Expectant Dads Must Adjust, Too


Published April 3, 1980.

QUESTION: My wife and I recently found out she is pregnant, and she hasn’t been the same since. I can’t explain it. Our marriage is somehow different, and we are only into the third month of pregnancy. Do other couples go through this when they have their first child?

ANSWER: Not knowing exactly what you mean, I think I know what you are asking. There are many events in marriage that necessitate change and adaptation. Pregnancy happens to be one of them.

When thinking about pregnancy, we often focus on the mother-to-be. It has not been until recently that we have begun to understand some of the problems that expectant fathers experience.

Here are some common adjustments of expectant fathers according to one writer. Hopefully they will be of interest to you.

In the book, “Marriage means Encounter,” Tom Congdon, senior editor at Doubleday and Company has written an article titled. “What Goes on in His Head When You’re Pregnant.” Even though childbearing is physically a female enterprise, Congdon observes that psychologically it is fully 50 percent male.

There are a few things, Congdon notes with tongue-in-cheek, as exasperating as living with a pregnant woman. In in the beginning, she may be sick and most husbands are no good at coping with a normally sturdy wife who suddenly gives out. A husband tries to be sympathetic during sickness, but after a few days he has to fake it.

Once a pregnant woman stops being sick, she then embarks on being hyper healthy. Editor Congdon notes that nature programs her hormones to give her that famous pregnant-woman glow . . . For Prospective Mothers Only. “But why,” asks Congdon, “doesn’t nature do anything for the prospective father? Why isn’t anything done with his hormones to insulate him from reality?” Congdon relates, “While his wife becomes daily more serene he becomes daily more frantic. He’s all alone with the dark thoughts any sane person has when approaching one of life’s great confrontations.”

Another confusing aspect of pregnancy for future fathers is living with a mother-to-be as she goes through the preliminaries of nesting rituals. “As natural ritualists,” Congdon writes “women love preliminaries, and having a baby is for the expectant mother, a half year or more of sweet preliminaries.”

For an expectant father the preliminary rituals maybe fun at first.

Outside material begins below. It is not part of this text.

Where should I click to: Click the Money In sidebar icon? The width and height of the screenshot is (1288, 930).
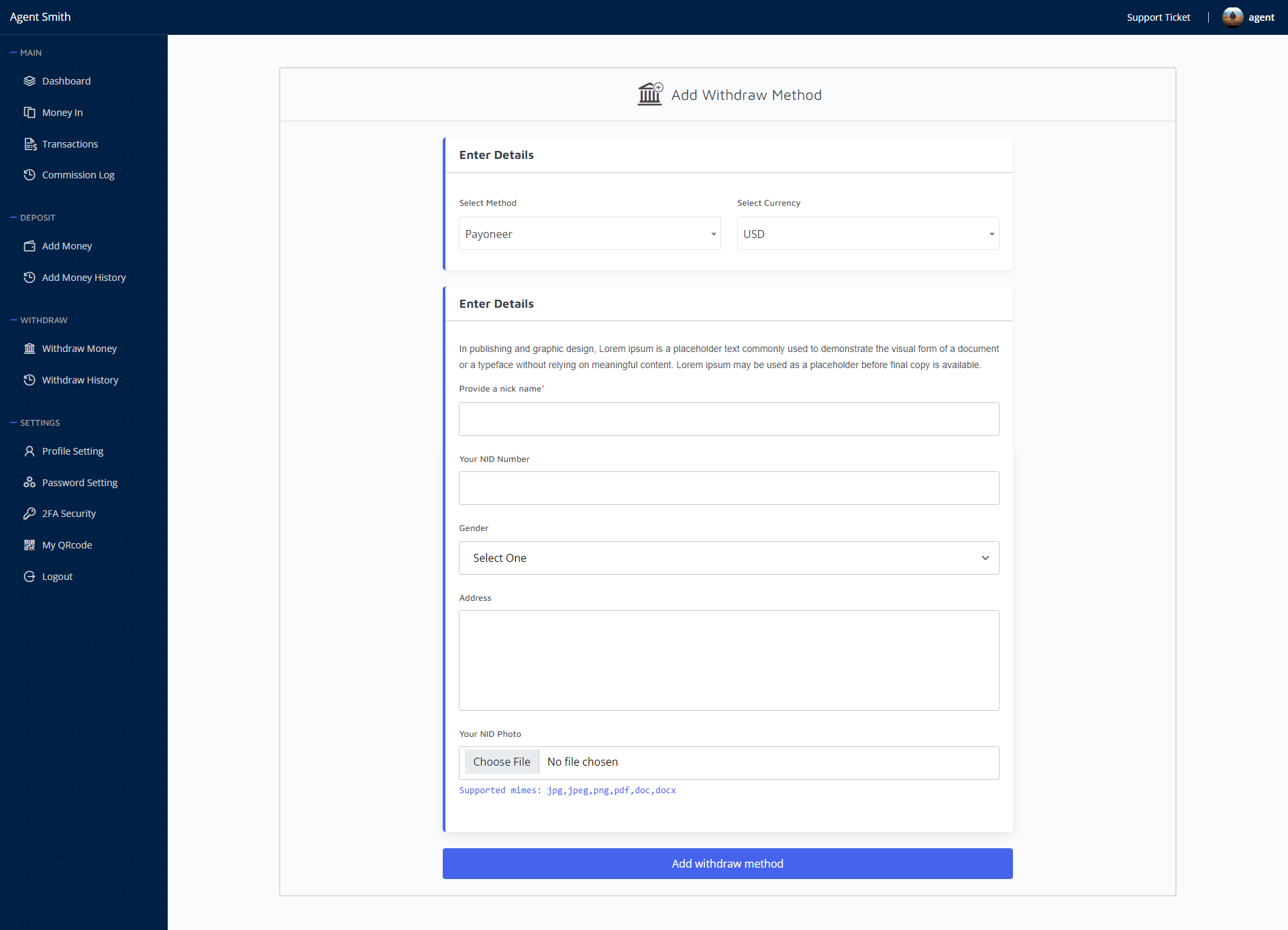click(30, 113)
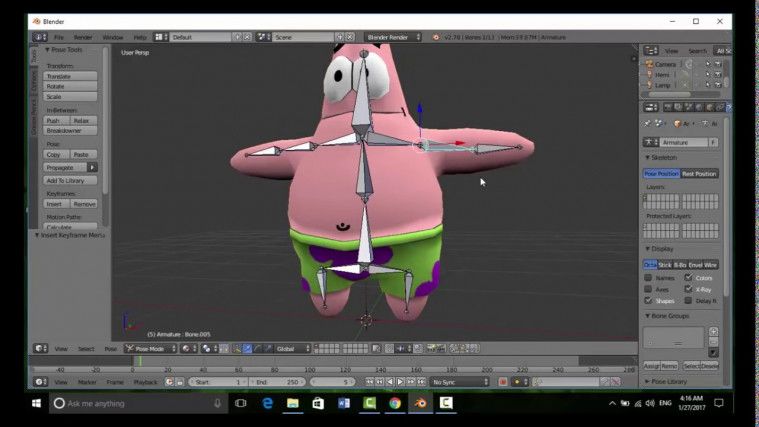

But a husband may grind his teeth when a wife wonders aloud for the nineteenth time whether to gamble on either pink or blue for the color of baby’s blanket. In desperation, he may suggest they compromise and settle on yellow.

Other seemingly endless preliminaries for a father-to-be include buying or borrowing maternity clothes, the preparation of the nursery, the gathering of the layette, and choosing a bassinet, all part of the nesting routines he is experiencing first hand. There are also late-night discussions over the virtues of breast-feeding or 2:00 a.m. thoughts on which kind of baby bottle is better.

Then there is the matter of choosing a name for the new baby. Numerous possibilities are reviewed as prompted by TV programs, commercials, or celebrities on late-night talk shows. Even the names of old boyfriends and girlfriends are considered. Ancestral names back to the Revolutionary War are discussed, but indecision abounds. A compromise is inevitable.

Other worries an expectant father may experience include “How am I supposed to act happy if I want a boy, and it is a girl?” or vice versa. And what if the initial glimpse of his newborn does not engender love at first sight?

And after the birth, a newborn can also be threatening. Why must new babies look as if they are angry with their dads? Is this instantaneous gift universal for new fathers?

Congdon concludes, “By and large, a wife becomes her old self again. The hormones ease off, and she is no longer playing Earth Mother, no longer maddeningly remote, and no longer ethereal.”